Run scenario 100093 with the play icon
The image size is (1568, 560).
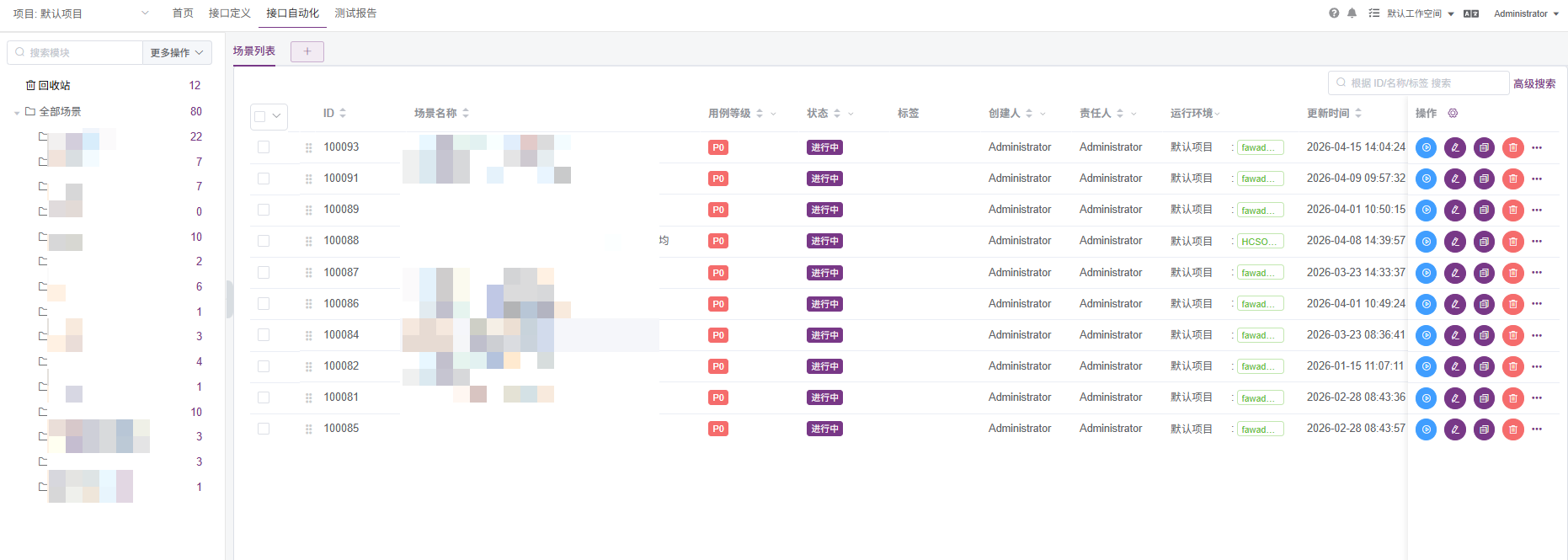coord(1426,147)
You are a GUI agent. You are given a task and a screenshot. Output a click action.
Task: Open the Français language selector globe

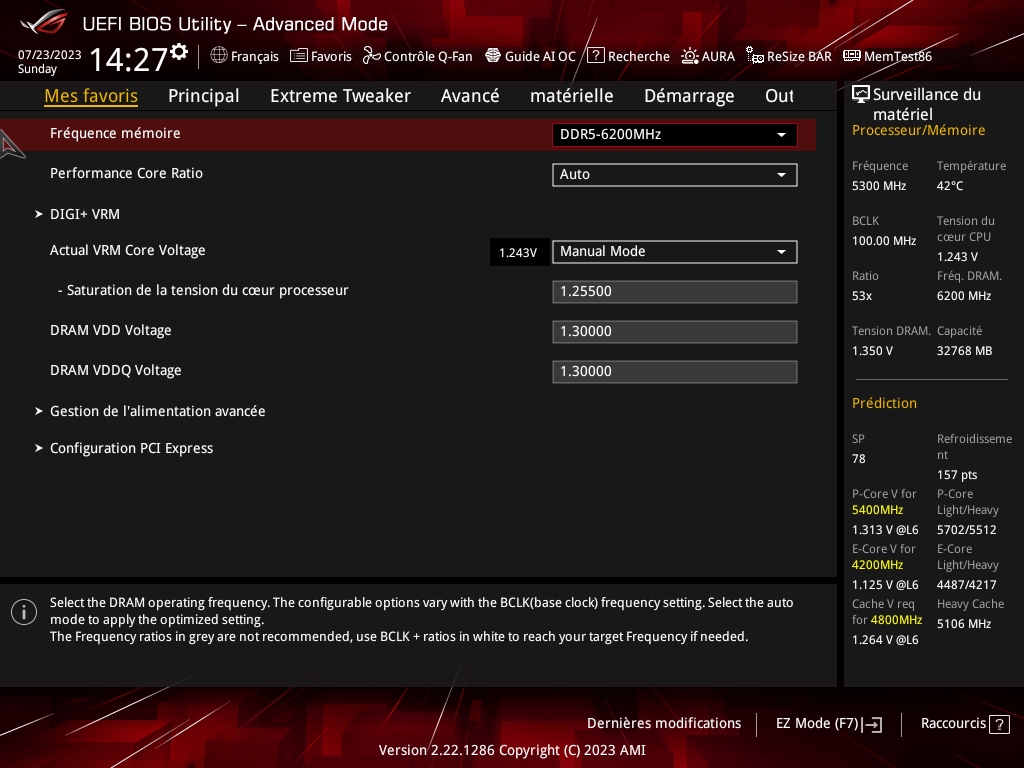219,56
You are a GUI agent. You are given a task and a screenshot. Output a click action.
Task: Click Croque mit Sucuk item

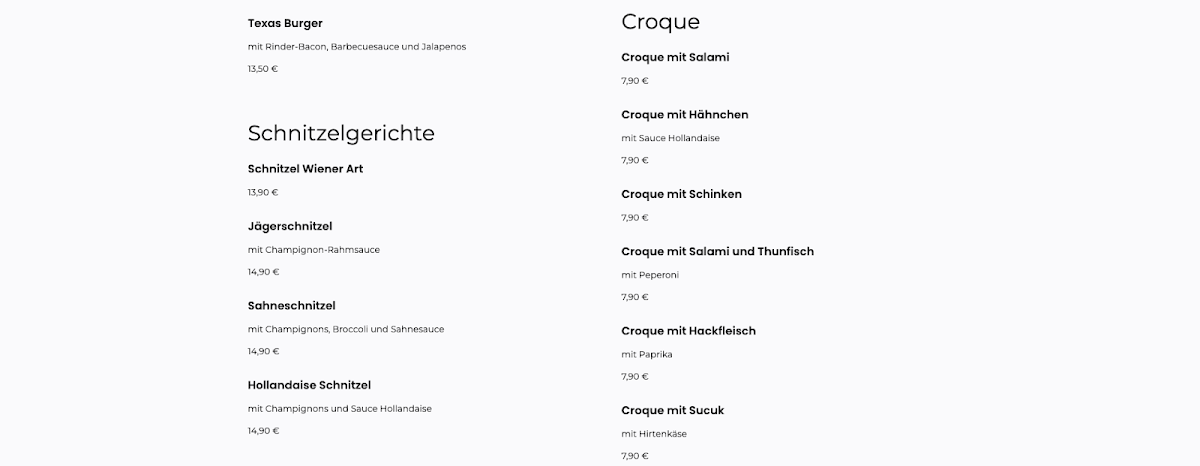672,410
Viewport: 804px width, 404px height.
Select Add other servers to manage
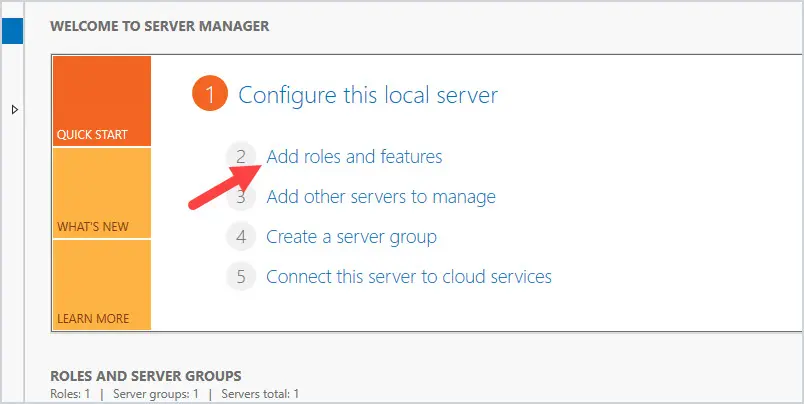(381, 196)
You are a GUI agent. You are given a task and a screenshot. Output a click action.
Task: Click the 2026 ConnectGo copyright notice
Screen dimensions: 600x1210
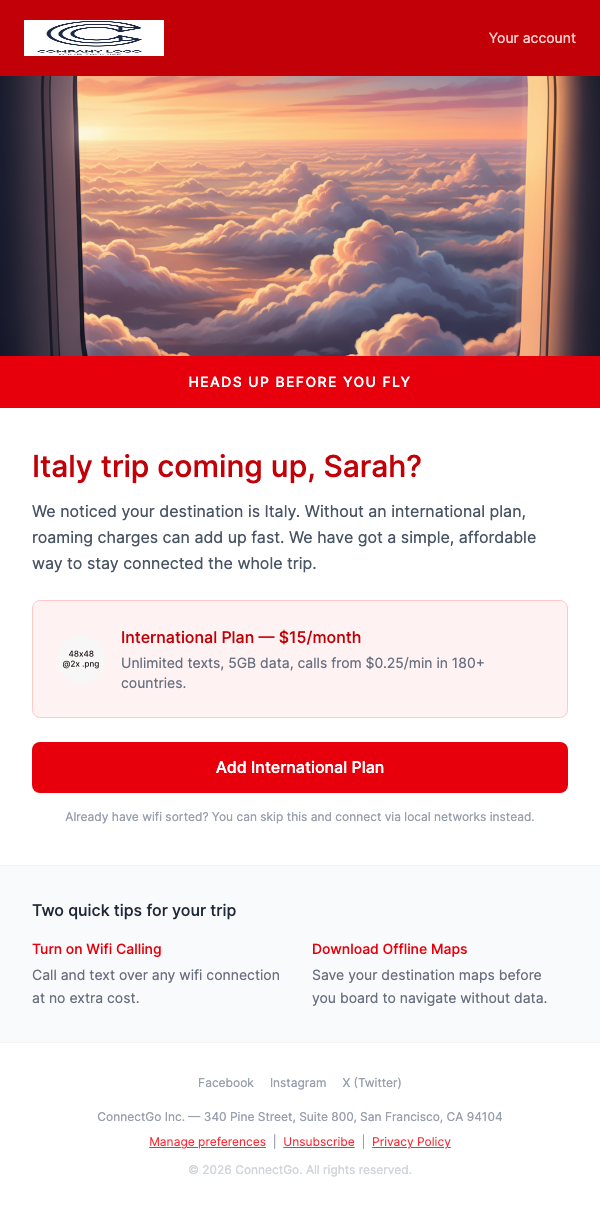tap(300, 1169)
══════════════════════════════
» Goal of the exercise:
Give the entries again without a single change, but with no pictures.

» Task answer:
Run scenario 100093 with the play icon
The image size is (1568, 560).
coord(1426,147)
You are a GUI agent. You are given a task and a screenshot. Output a click action.
Task: Open the Français language selector globe

219,56
You are a GUI agent. You are given a task and a screenshot. Output a click action.
Task: Click Croque mit Sucuk item

672,410
Viewport: 804px width, 404px height.
Select Add other servers to manage
(381, 196)
You are a GUI agent. You are given a task and a screenshot. Output a click action.
Task: Click the 2026 ConnectGo copyright notice
Screen dimensions: 600x1210
tap(300, 1169)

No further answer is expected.